Por las venas de Teresa Romero fluye ya la esperanza carmesí con la que una monja guineana la ha ayudado a vencer la fiebre hemorrágica. La auxiliar de enfermería madrileña, que tuvo el dudoso honor de ser la primera contagiada por el virus diabólico fuera de África, comienza a recuperar la confianza en el ansiado día que le permitan volver a pisar la calle para abrazar a su familia. A buen seguro que llorará la pérdida de su entrañable mascota, pero no tanto como quien le ha facilitado el suero de la vida, que ve morir cada día nueve de cada diez personas que se contagian. Una hermana superviviente, cuya recuperación explica por qué su madre se llamaba Milagrosa y que le pusieron por nombre Paciencia, porque de los trillizos que parió, ella fue la última.

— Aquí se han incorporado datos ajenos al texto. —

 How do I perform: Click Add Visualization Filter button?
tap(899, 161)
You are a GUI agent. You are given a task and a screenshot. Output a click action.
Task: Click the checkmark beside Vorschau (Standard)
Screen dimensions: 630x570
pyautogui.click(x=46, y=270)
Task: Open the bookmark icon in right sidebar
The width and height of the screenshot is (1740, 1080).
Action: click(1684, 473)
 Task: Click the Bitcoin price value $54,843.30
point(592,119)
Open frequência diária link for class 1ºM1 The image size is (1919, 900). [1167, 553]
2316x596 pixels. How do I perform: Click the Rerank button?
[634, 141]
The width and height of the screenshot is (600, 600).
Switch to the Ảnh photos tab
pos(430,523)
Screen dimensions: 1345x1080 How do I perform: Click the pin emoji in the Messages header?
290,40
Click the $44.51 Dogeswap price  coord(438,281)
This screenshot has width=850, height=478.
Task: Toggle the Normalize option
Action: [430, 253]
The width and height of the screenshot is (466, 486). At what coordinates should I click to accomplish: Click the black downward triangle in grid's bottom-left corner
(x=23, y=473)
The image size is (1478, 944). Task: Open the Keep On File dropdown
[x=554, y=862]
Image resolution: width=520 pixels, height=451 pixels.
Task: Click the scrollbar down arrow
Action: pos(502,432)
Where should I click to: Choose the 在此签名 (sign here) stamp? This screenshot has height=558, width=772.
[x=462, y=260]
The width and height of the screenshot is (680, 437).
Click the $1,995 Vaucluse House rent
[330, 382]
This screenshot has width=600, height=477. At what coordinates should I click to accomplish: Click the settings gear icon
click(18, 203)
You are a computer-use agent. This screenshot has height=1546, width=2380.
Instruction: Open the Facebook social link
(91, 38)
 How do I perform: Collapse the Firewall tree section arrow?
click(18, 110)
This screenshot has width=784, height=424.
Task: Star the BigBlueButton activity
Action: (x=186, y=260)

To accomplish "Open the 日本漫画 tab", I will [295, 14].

Considerar que el pronóstico halagüeño de nuestra paisana y de la quincena que permanecen aislados en el hospital Carlos III es una buena noticia, no evita que sigamos temiendo el avance de la pandemia y la masacre que está provocando en países que cuesta ubicar en el mapa. Allí, donde llegaron unos miles de soldados norteamericanos y un puñado de médicos cubanos sin pasaje de vuelta, muchos  misioneros altruistas comparten desde hace años su fe y la miseria. Órdenes como la de la Inmaculada Concepción, cuyos hábitos luce aún la hermana Paciencia Melgar, o la hospitalaria de San Juan de Dios, son héroes anónimos que sólo han adquirido protagonismo cuando han perdido a dos de sus hijos, repatriados en las últimas.  Miguel Pajares, Manuel García Viejo, Chantal Motwameme o George Combey son sólo algunos ejemplos de víctimas mortales, entre los más de dos centenares de sanitarios que ya han dejado su vida por salvar otras y a los que no recordamos cuando el pánico nos hace perder la cabeza. A ver si, al tiempo que perseguimos responsabilidades políticas, hacemos algo por galardonar a los verdaderos soldados de esta guerra.

Antes de que concluya octubre, en el sur de Europa nos recuperaremos de una de las más convulsas semanas de nuestra historia reciente, en la confianza de que el mortal okupa, venido del sur, se haya ido para no volver jamás o antes de que una vacuna lo impida. Hasta Cataluña se ha quedado más pequeña y menos altas sus fronteras, cuando el adversario  es tan universal que habla todas las lenguas y ataca sin miramientos, a diestras y siniestras. Por esta vez, la mantequilla de la tostada  ha caído de cara, provocando un suspiro de alivio por las calles de España. Mientras, los tejanos de Dallas contienen el aliento para evitar que la mortífera alimaña, que está suelta, se apodere de sus agitadas almas.

Las conciencias que están a salvo de ser incineradas son, seguro,  las de los voluntarios de primera línea, que no sólo evitan que se propague la enfermedad, sino que palían sus efectos allá donde hace más falta. Espíritus repletos de bondad y abnegación que, inspirados en lo trascendental, se envuelven de santidad para que otros podamos dormir en paz entre las sábanas. No les perdamos de vista, ni les releguemos al olvido cuando la decaiga la temperatura del ébola, porque se han ganado un pedacito de cielo y nuestra gratitud eterna.